Instructions to follow ▸
Transcribe all the data below exactly, leaving its pictures out.

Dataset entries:
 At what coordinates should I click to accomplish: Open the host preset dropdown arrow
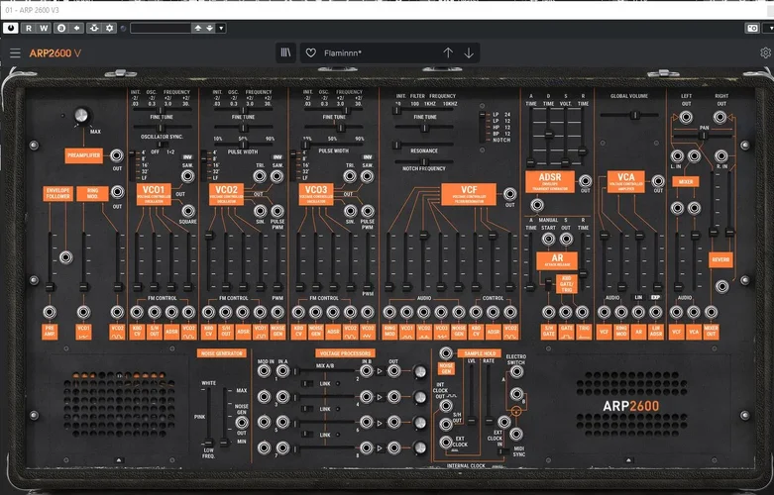pyautogui.click(x=220, y=28)
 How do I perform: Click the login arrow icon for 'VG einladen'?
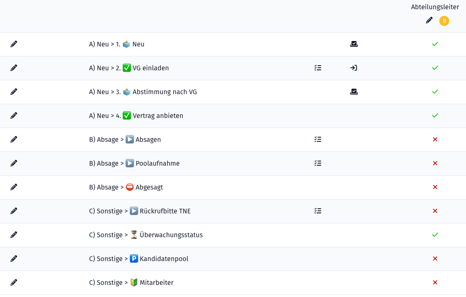coord(354,68)
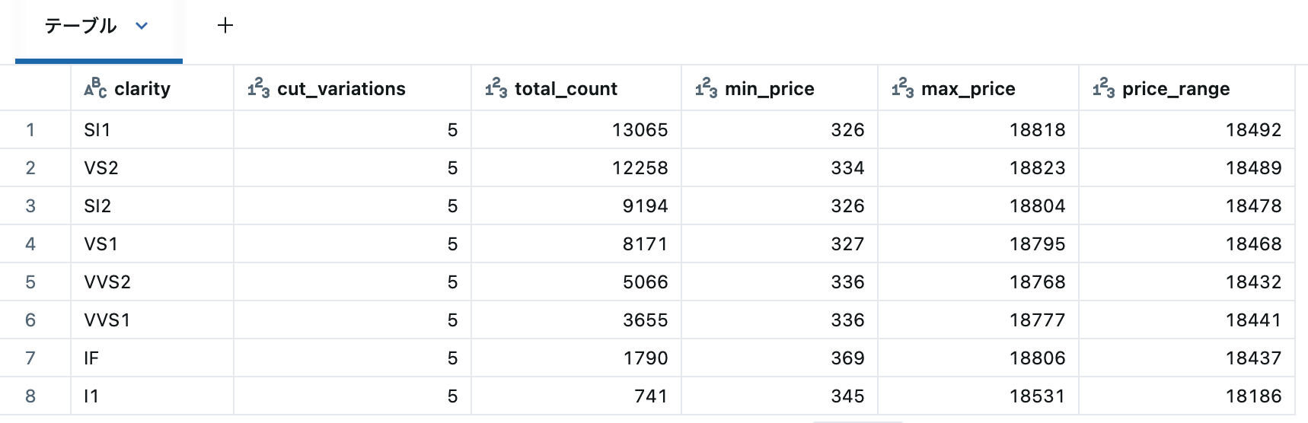Select row number 8
Image resolution: width=1308 pixels, height=423 pixels.
pos(30,396)
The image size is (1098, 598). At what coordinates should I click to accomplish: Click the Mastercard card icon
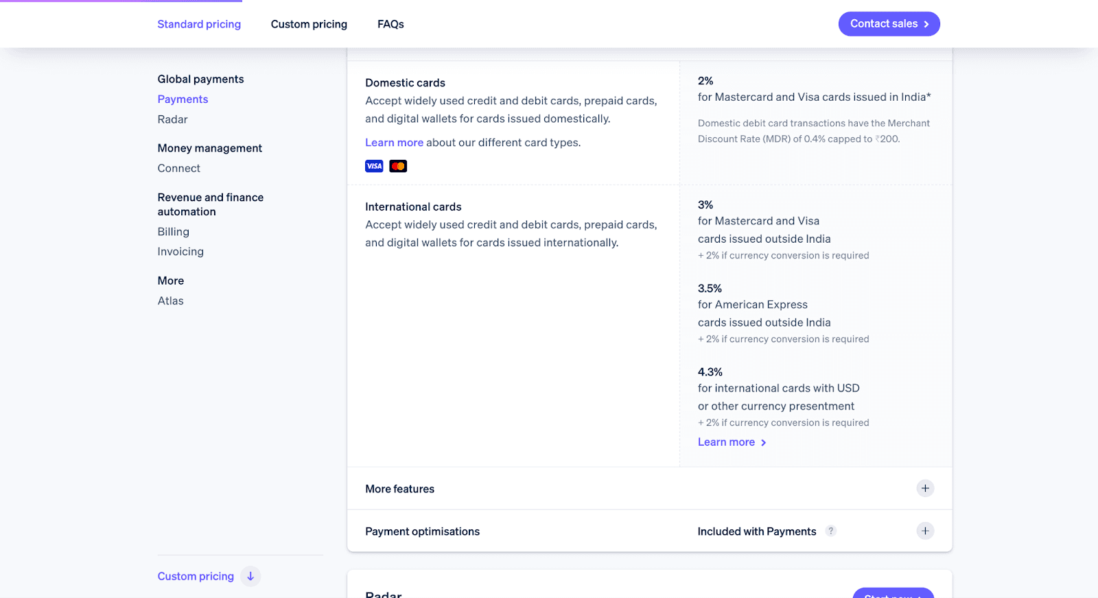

Result ▸
 At what coordinates should I click to accomplish: Open the host preset dropdown arrow
pyautogui.click(x=220, y=28)
 How do I perform: Click the login arrow icon for 'VG einladen'?
coord(354,68)
Select row number 8
Image resolution: width=1308 pixels, height=423 pixels.
pos(30,396)
The image size is (1098, 598). At what coordinates should I click to accomplish: Click the Mastercard card icon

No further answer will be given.